I'd never been particularly good at the whole emotions thing, except for the bad parts. Baggage from the past, I guess. On the upside, it had helped with not running away in terror whenever this Hell the city had become regurgitated another horror in my general direction. On the downside... sometimes you did have to comfort crying friends.

"There's nothing to be sorry for," I fudged a bit, swallowing my previous confusion at her and Jerry's banter not quite including me, the sense that they'd... moved on, changed while I hadn't been there with them aggravated by the whole Tomio debacle. "I would have done the same in your place," if I'd thought about it. Being less trusting would have saved me from quite a few problems the days before, because Tomio hadn't been the only problem.

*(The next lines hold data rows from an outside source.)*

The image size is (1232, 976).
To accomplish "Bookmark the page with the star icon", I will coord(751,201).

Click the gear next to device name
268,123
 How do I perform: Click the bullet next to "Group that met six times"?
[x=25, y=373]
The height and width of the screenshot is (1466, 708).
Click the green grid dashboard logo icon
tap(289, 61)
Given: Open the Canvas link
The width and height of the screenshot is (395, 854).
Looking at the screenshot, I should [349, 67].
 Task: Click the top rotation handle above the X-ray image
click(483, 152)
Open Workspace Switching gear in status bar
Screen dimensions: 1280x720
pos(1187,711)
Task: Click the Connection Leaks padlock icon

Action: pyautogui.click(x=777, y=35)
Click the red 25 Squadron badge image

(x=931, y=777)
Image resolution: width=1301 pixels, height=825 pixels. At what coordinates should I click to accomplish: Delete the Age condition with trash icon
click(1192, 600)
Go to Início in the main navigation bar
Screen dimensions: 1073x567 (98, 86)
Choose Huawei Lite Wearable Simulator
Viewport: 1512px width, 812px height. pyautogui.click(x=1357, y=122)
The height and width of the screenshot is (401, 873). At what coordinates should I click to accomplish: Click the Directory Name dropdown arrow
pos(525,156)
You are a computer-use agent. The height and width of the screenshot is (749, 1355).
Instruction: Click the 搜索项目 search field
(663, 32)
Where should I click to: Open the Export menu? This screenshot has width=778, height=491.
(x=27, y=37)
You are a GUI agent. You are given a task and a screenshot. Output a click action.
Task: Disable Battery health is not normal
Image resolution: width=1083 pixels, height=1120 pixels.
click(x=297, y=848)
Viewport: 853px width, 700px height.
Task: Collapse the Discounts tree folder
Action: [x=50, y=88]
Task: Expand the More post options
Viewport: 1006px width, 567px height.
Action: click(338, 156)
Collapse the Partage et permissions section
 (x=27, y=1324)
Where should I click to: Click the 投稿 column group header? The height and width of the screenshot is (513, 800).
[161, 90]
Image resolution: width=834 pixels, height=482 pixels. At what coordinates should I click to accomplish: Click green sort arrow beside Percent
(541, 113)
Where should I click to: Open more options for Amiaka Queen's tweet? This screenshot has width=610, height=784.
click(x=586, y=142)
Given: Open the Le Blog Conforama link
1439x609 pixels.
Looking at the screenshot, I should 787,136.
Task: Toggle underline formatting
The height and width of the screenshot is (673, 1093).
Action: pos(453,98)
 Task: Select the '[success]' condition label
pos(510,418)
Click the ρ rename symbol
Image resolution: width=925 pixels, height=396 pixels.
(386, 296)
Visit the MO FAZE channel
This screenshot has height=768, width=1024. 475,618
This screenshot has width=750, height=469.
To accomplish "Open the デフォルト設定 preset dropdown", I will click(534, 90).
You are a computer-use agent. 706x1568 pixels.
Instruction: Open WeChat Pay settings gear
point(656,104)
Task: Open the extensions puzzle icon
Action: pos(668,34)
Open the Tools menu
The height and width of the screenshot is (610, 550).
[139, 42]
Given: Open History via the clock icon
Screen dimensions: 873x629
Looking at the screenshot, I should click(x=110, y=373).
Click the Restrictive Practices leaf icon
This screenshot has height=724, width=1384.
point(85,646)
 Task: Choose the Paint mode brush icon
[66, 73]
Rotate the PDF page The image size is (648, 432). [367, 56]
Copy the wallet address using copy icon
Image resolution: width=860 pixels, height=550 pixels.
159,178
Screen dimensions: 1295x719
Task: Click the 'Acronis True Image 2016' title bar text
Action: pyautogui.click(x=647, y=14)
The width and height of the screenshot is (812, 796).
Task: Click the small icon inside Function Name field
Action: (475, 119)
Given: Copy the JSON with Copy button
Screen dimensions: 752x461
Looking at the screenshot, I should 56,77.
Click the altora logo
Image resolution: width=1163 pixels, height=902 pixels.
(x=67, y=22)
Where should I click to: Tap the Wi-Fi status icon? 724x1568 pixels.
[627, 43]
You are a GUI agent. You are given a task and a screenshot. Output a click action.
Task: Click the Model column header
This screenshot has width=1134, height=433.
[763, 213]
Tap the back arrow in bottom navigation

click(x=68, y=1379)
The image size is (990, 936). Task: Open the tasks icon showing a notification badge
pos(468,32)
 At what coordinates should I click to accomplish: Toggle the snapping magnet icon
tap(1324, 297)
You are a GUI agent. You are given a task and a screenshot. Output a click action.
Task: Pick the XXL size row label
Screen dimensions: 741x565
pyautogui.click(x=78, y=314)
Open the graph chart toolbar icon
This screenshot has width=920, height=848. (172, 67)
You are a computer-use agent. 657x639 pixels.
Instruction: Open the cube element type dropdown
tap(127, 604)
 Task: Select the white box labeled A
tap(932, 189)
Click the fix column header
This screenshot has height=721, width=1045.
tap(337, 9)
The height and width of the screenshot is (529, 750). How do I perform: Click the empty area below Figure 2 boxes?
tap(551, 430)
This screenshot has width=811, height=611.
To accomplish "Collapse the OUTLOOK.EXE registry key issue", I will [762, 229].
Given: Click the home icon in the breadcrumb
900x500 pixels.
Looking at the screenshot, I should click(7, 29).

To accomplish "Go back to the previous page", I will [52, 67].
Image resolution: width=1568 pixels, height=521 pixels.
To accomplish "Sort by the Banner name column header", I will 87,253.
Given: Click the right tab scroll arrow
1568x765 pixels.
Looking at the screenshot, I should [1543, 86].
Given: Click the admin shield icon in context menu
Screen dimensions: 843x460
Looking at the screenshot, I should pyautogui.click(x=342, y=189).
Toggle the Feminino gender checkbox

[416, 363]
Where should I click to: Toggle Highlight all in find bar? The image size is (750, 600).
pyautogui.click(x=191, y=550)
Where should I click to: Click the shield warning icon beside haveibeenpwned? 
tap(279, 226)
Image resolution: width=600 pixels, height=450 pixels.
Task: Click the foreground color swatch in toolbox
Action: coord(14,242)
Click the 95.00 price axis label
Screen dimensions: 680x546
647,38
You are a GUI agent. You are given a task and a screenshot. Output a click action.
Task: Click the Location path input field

"You... you really are..." Mandy stopped talking, wiped her tears with the back of her hand, blotchy, gloriously crimson face as only natural redheads could get trying to form the right words. "Thanks, May. I... do you want to catch up after Jerry gets healed?" she asked hopefully, voice shaking with a hint of her old timidity.

I was about to come up with a clever, comforting, proper-best-friend reply when two more people entered the underground garden. The first was a vaguely familiar man in his late sixties with unkempt grey hair and even more unkempt beard framing yellow-gleaming eyes and a worn-looking face that was as ugly as it was cheerful. He was lugging around an enormous shotgun or maybe a cannon - it certainly looked large enough to be one - and wore a cowboy hat, cowboy boots, and a green-brown leather trench coat that didn't quite close around his jolly bulk. In short, he looked like Santa Claus cosplaying a big game hunter.

The other was a tiny, black-haired, black-robed girl that was maybe seven years old. The moment I saw her my every muscle clenched so hard my bones hurt. What the hell was that mind-bender doing here? This was supposed to be a safe place to catch up with my friends not to...

"We're back!" the Midget said in lieu of a greeting. "Did you miss us?" For a second there she looked straight at me and all my worries about this being another Tomio situation where a mind-controller was controlling people I knew and liked far better than Julia and her group exploded.

With a yell full of rage I flew at her, punch aimed straight at her smirking face.